In the meantime, here’s what I’d try.
Option 1 — Direct ChatOpenAI (recommended for a single Modal endpoint)
The CLI lets you define a custom provider in ~/.deepagents/config.toml that points at any BaseChatModel subclass. For an OpenAI-compatible endpoint like Modal’s vLLM server, ChatOpenAI is the simplest fit:
[models]
default = "modal:my-llm"
[models.providers.modal]
class_path = "langchain_openai.chat_models:ChatOpenAI"
base_url = "https://<workspace>--<app>-serve.modal.run/v1"

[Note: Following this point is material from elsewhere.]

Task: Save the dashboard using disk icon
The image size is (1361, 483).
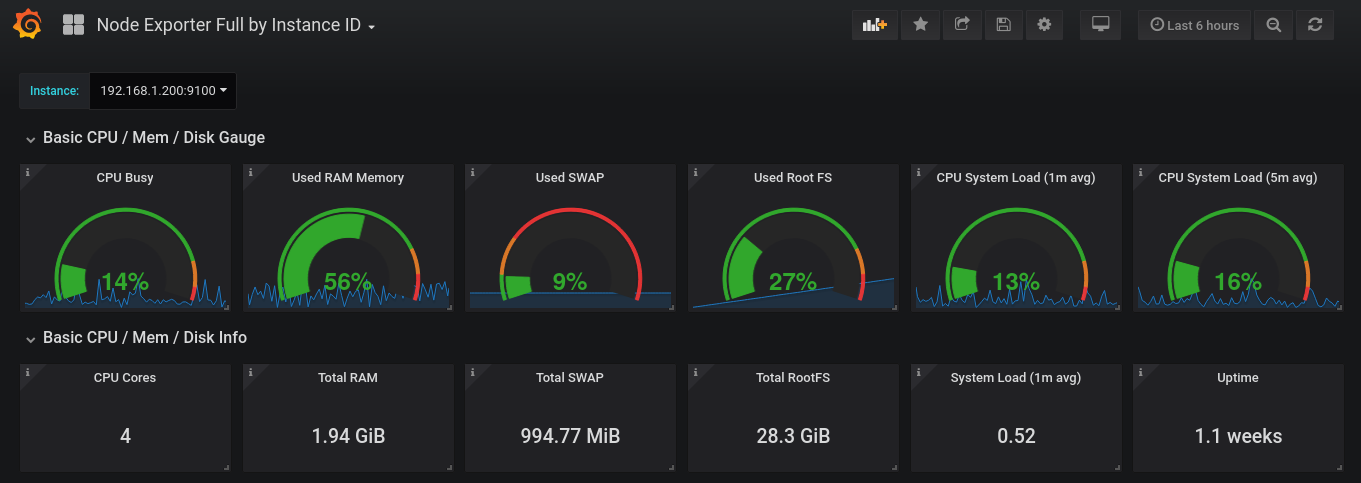Action: pyautogui.click(x=1003, y=25)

api_key_env = "MODAL_API_KEY"
models = ["my-llm"] # whatever id vLLM serves
[models.providers.modal.params]
temperature = 0 # as needed
Then:
export MODAL_API_KEY=anything # ChatOpenAI requires a non-empty value; vLLM ignores it unless you've added auth
deepagents
# /model → modal:my-llm
Under the hood the CLI calls ChatOpenAI(model="my-llm", base_url=..., api_key=..., temperature=0), so requests actually hit Modal — not OpenAI.
Option 2 — If you do want LiteLLM
The reason /model looked like it switched but kept hitting OpenAI: LiteLLM’s ChatLiteLLM class uses api_base, not base_url. The CLI’s top-level base_url field is a ChatOpenAI convention and gets silently dropped by LiteLLM, so traffic falls through to its default routing. Put the URL under params.api_base and prefix the model id so LiteLLM picks the OpenAI-compatible adapter:
[models.providers.litellm]
api_key_env = "LITELLM_API_KEY"
models = ["openai/my-llm"]
[models.providers.litellm.params]
api_base = "https://<workspace>--<app>-serve.modal.run/v1"
Verifying it actually routed
Set LANGSMITH_TRACING=true and look at the trace’s invocation_params/base URL. If you still see api.openai.com, the kwargs didn’t reach the client.
Let me know which path fits and we’ll iron out the rest.